UK retailers have been squeezed by rapidly growing ultra-low-cost platforms like AliExpress, Shein, Temu, and Amazon Haul, which ship packages directly from factories in China to shoppers' doorsteps, benefiting from the customs waiver on parcels worth less than £135. The scale is staggering: British Retail Consortium chief executive Helen Dickinson has cited government figures showing that 1.6 million parcels are taking advantage of the exemption every day, twice as many as last year, and major British retailers including Next, Sainsbury's, Currys, JD Sports, and Superdry have lobbied the government to close the loophole, arguing it distorts competition and costs the UK industry up to £600 million annually.

The UK is already committed to change, but not fast enough for the retail sector. Following a review, HM Treasury confirmed it will eliminate the de minimis benefit, but not until at least March 2029. That timeline puts Britain conspicuously behind its trading partners. The United States, the biggest market for Shein and Temu, already ended its customs waiver on parcels worth less than $800, scrapping it for imports from China and Hong Kong in May before removing it across the board in August. The early results are hard to ignore: since the de minimis exemption was abolished in the US, the number of parcels worth less than $800 coming in has fallen by 54%.

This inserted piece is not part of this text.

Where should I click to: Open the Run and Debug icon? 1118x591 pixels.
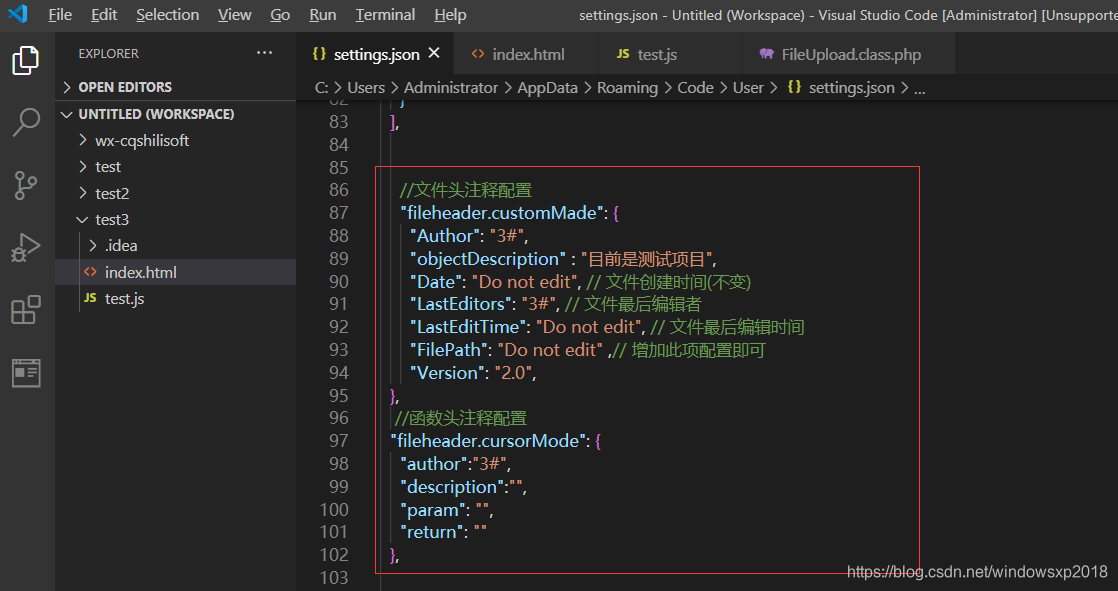pyautogui.click(x=26, y=247)
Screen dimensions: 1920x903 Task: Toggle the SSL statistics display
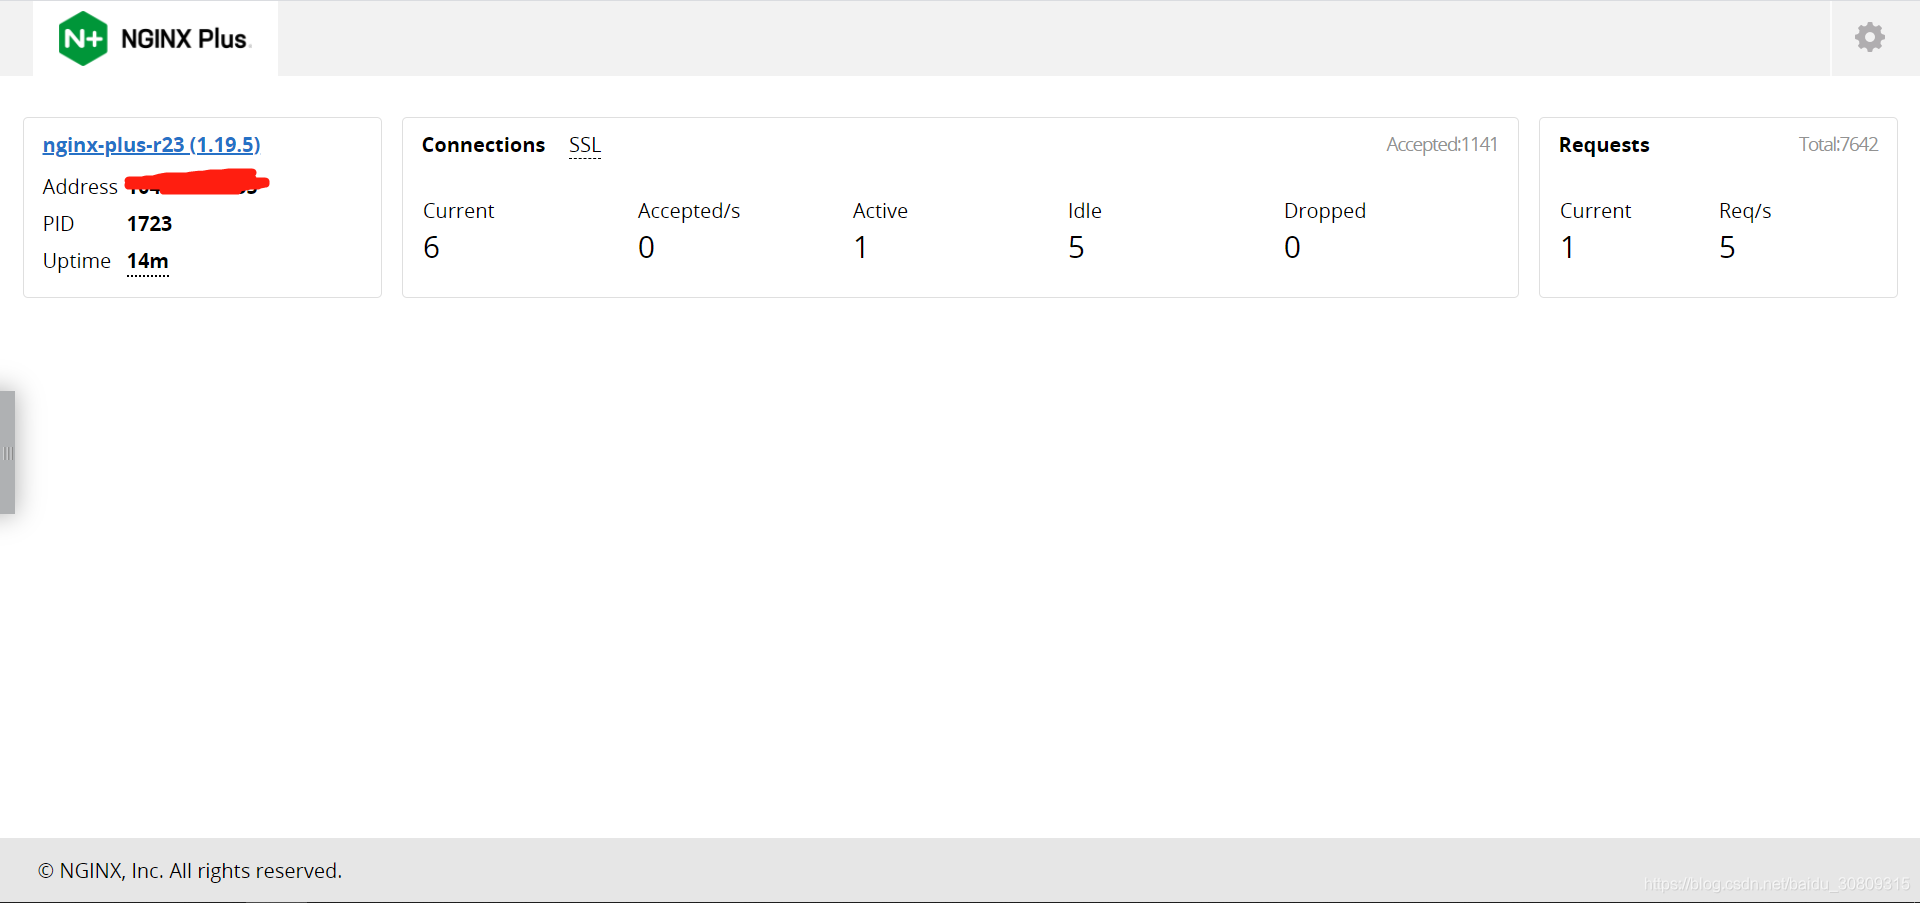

The EU moved with similar urgency. On 11 February 2026, the Council of the European Union gave final legislative approval to new small-parcel customs duty rules, confirming that from 1 July 2026, a flat-rate customs duty of €3 per parcel will apply to low-value consignments entering the EU. The rule change was originally expected in 2028 but was accelerated, with EU Trade Commissioner Maroš Šefčovič stressing that the original 2028 timetable was "incompatible with the urgency of the situation."

AI-generated illustration
AI-generated illustration

That contrast in political will is precisely what British retailers are holding up as evidence. Under current UK rules, parcels worth £135 or less avoid customs duty through a simplified import process, though VAT is usually collected by the overseas retailer at the point of sale; critics argue the exemption has given overseas retailers a pricing advantage and allowed potentially non-compliant products to enter the market. Retailers argue that platforms like Temu and Shein leverage the exemption to ship millions of low-value parcels into the UK each day, often without meeting British environmental, ethical, or consumer safety standards, while UK retailers pay full VAT and import taxes.

Helen Dickinson called the government's review of the loophole "most welcome," emphasising that it could prevent the UK from becoming a dumping ground for substandard goods in the wake of global trade turmoil. Business and Trade Secretary Jonathan Reynolds echoed this position, promising "urgent steps to deliver quicker protections" for domestic firms. Whether those words translate into an accelerated legislative timetable is the question retailers are now forcing into the open. A 2029 end date, in a market where 1.6 million duty-free parcels land every single day, is not a policy position built for the pace of fast fashion.